Partly this is down to the new baby’s parentage. For the first time — at least to our knowledge — we have a British royal baby born to an American mother and with an Afro-Caribbean heritage. But it is hard not also to view the interest shown towards the youngest royal in the context of the current political tumult. This serene event contrasts so greatly with the squabbling of our political leaders, and in doing so reminds us of what is so strong about the system of constitutional monarchy. While the grubby, and necessary, business of politics is carried out by our elected representatives, the stability of our nation is represented by a head of state who stays aloof from it all. Britain’s small band of committed republicans must answer the question: what would it add to our national life to have, say, Tony Blair or David Cameron installed in Buckingham Palace as titular president, unable to resist the temptation to poke their noses into the business of Brexit?
Of course, it is essential to the workings of a constitutional monarchy that the monarch does not interfere in politics. But that is more easily done when the figure fulfilling this role has been born into royal duty. That is why royal births become such important events in national life — they are a reminder that the role of a potential monarch starts at the very beginning of life.
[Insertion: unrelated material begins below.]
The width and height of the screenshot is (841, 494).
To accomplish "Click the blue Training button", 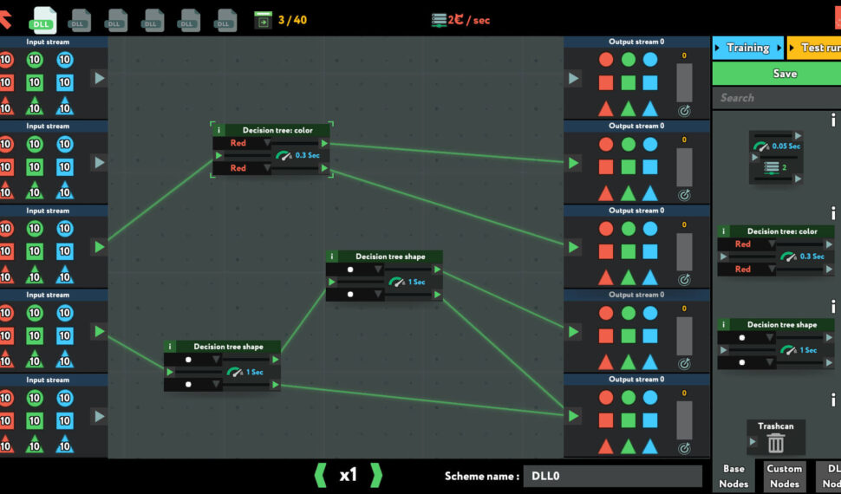I will point(747,48).
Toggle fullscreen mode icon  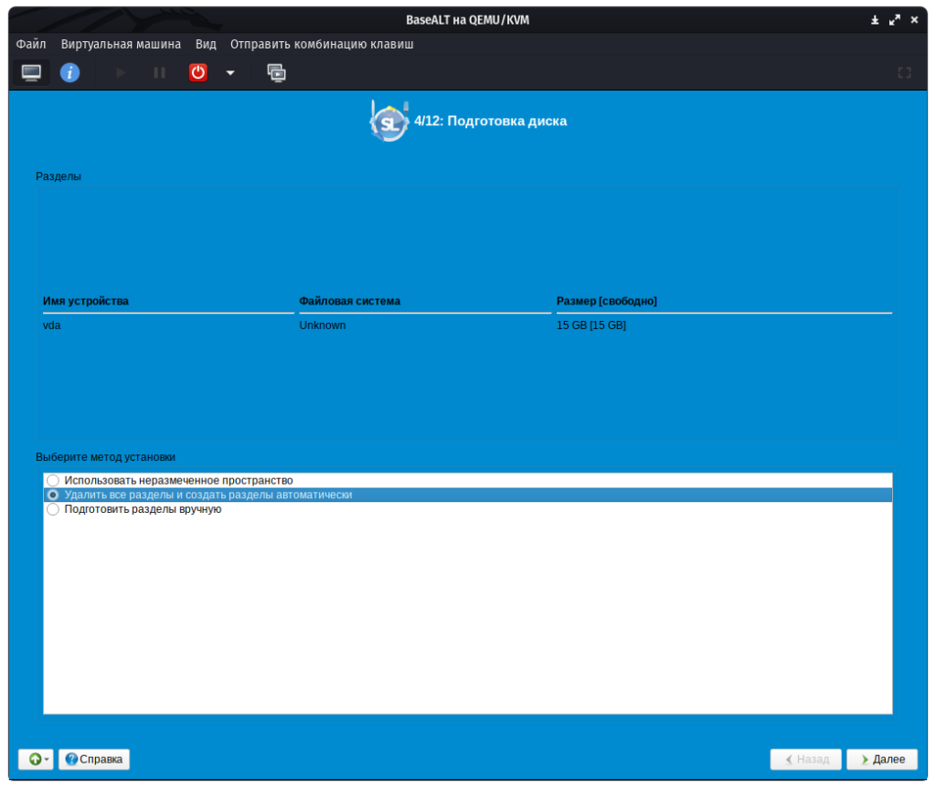[x=904, y=72]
Yet, in spite of the extraordinary nature of their lives, we find it easier in many ways to relate to the royal family than to our politicians. The rhythms of royal news are so much more aligned with our own life experience. Few of us will ever stand for public office, but most of us will at some point have children or will see other members of our families bring new life into the world. We appreciate how families grow, how they pass the torch down through the generations — and how, as the Sussexes demonstrate so well, they interweave.
The new baby’s broad genealogy has been described as a sign of modernity — people of mixed ethnicity are the fastest–growing group in Britain, after all. It is reassuring, too, that the pressure exerted by overbearing courtiers on royals over their choices of spouse — which led to the damaging series of failed marriages in the Queen’s children’s generation — has been relaxed.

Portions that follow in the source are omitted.